Advertisement

Notes From the Drug Wars : A Promise: It’s Going to Get Hotter

Share

The cop:

Mike Melton looked up at the mid-afternoon sun as he dispersed his ragtag-looking colleagues for their daily duel on the streets of South Los Angeles. “It’s hot,” he said, wiping his brow, “but it is going to get a lot hotter for some people in a little while.”

Melton heads the Los Angeles Police Department’s 32-member Narcotic Task Force, which uses undercover buys and high-visibility patrols to fight street peddlers in South Bureau areas. His office makes out the list of suspected dealer locations, and Melton adds two or three a day.

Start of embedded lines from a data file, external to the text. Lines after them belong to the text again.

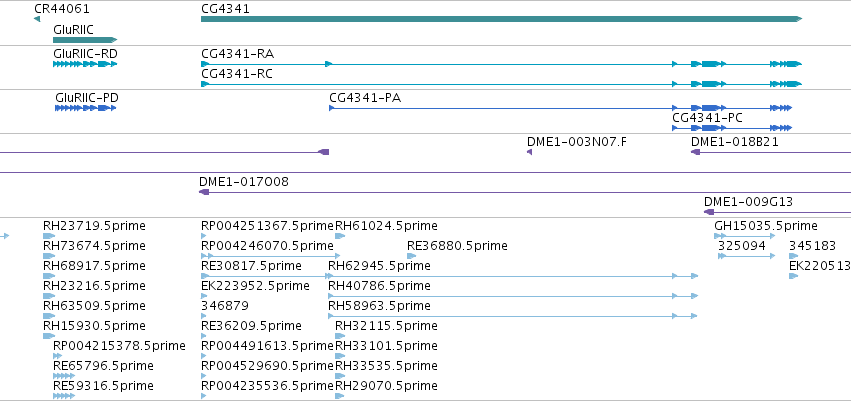Select the RE36880.5prime EST arrow
Screen dimensions: 851x401
pyautogui.click(x=411, y=256)
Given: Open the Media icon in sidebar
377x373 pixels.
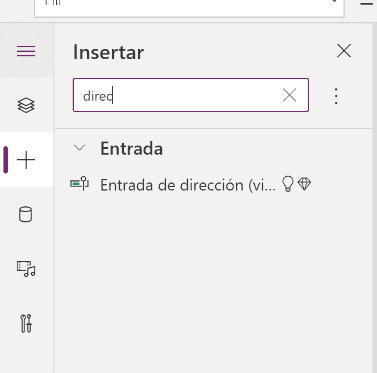Looking at the screenshot, I should (26, 269).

“Those additions are what I label ‘promises’ . . . people who have called me about dealers in their neighborhood and I’ve promised that as soon as we can, we’ll do something.”

Advertisement

Melton’s radio crackles. A dealer is making an offer to an undercover officer. The buy goes down. Melton is disappointed. Only a couple of cigarettes are sold and the suspect’s stash is not found.

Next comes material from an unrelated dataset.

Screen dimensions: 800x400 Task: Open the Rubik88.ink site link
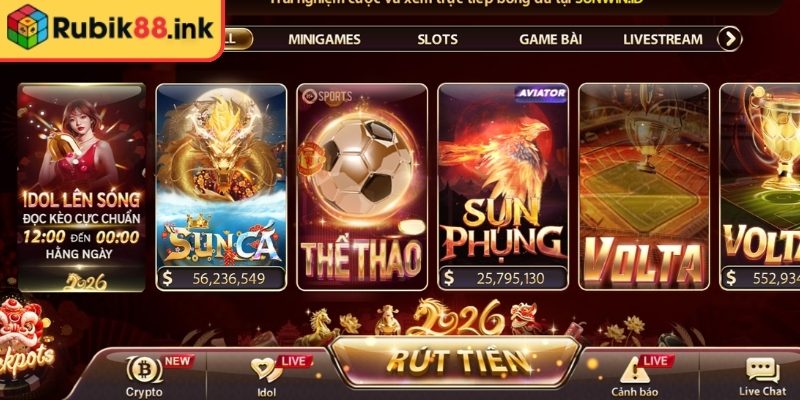[133, 29]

Later an undercover agent tries to buy “rock” and the dealer pulls a knife. Within seconds, the dealer is surrounded by officers. At another site, they hit the jackpot. An officer is taken into a “smoke room” to get cocaine. Five suspects are arrested in the dark, acrid garage.

Arrests go down so fast that Melton worries he may run out of cars. At one point, a drug peddler enters a house. Officers move in and find the marked police “buy money.” As the dealer is taken away, a neighbor walks up to Melton and says, “Thank you for responding.”

A promise kept. And 15 arrests for the afternoon.

The money:

He is a customer that employees at the Budget Rent-a-Car counter in San Francisco are unlikely to forget quickly--even though they don’t really know who he is.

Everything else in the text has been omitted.